DATA FOR THE TASK:
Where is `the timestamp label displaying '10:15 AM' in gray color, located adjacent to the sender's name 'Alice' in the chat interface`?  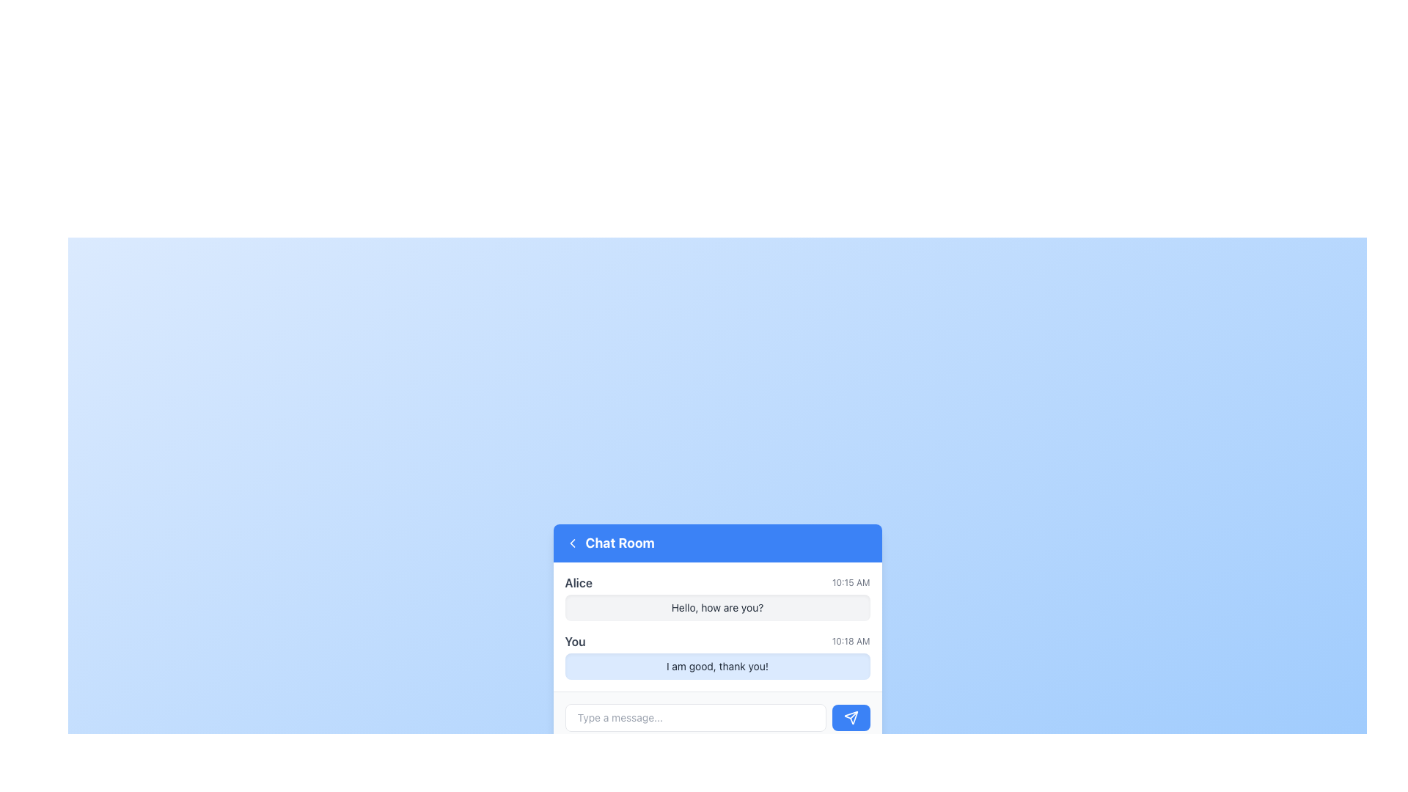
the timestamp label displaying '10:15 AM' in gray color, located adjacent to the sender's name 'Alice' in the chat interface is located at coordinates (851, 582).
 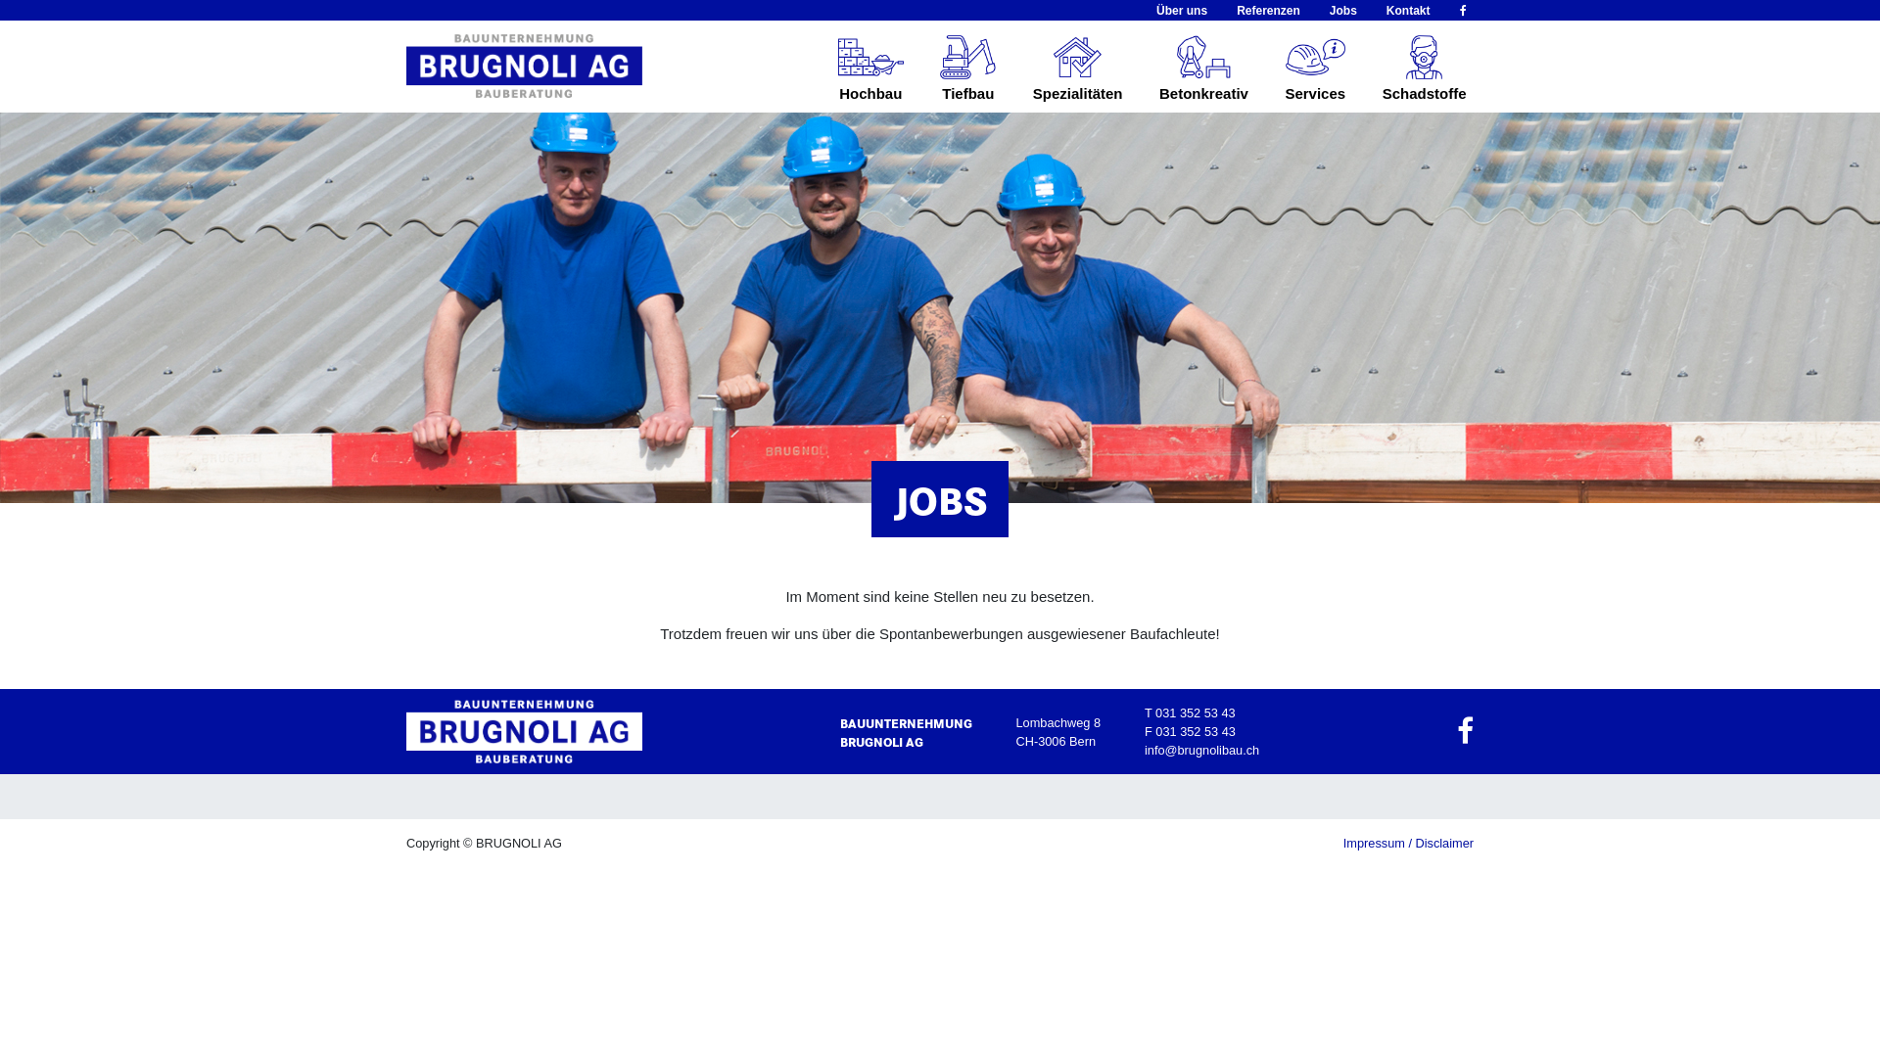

* * *

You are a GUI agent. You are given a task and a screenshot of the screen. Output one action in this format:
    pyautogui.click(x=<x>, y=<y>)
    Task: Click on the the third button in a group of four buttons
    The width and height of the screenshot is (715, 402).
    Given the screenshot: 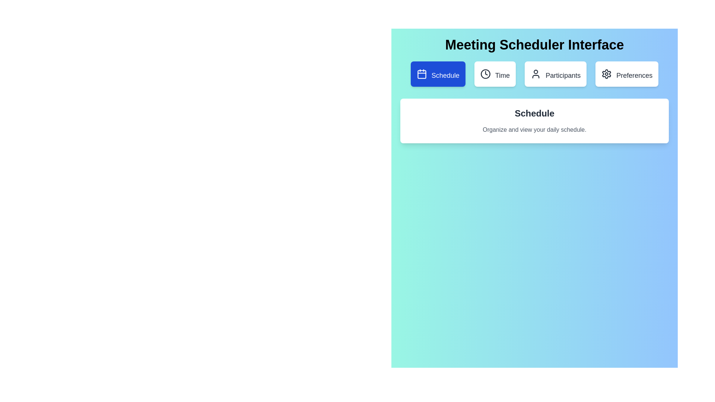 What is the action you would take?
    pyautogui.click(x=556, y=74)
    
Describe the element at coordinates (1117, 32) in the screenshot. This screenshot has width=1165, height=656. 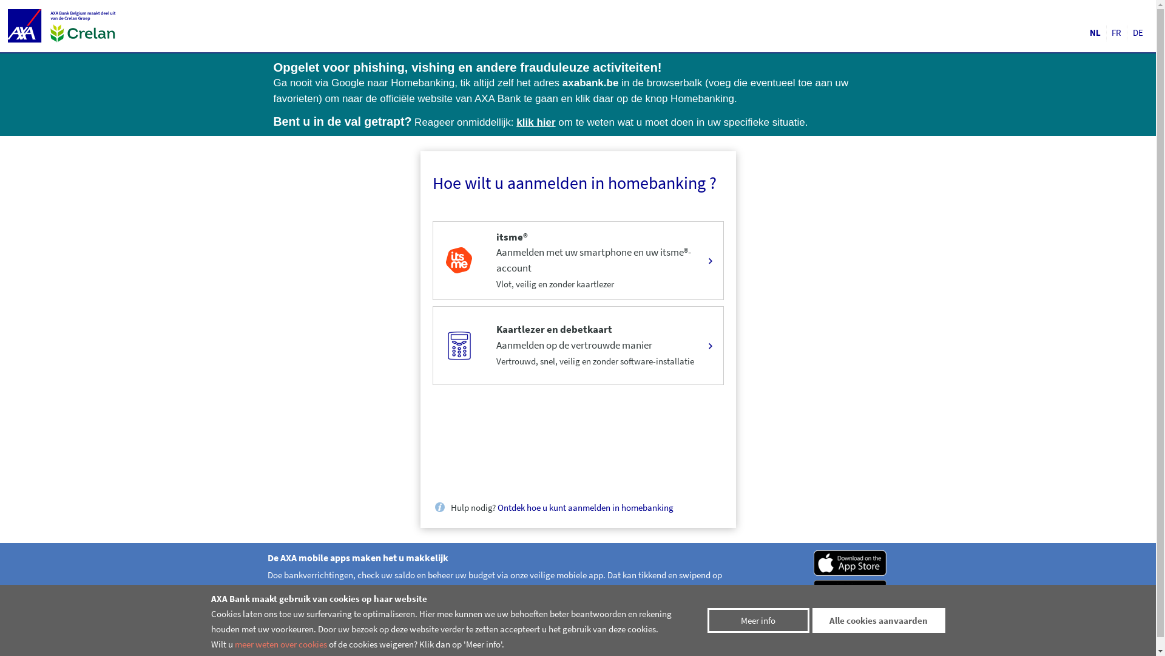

GIVEN EXERCISE: Reproduce the stretch of the material from the line containing "You are a GUI" through the line containing "The width and", both of those lines included.

RESULT FOR THIS EXERCISE:
You are a GUI agent. You are given a task and a screenshot of the screen. Output one action in this format:
    pyautogui.click(x=<x>, y=<y>)
    Task: Click on the the third button in a group of four buttons
    The width and height of the screenshot is (715, 402).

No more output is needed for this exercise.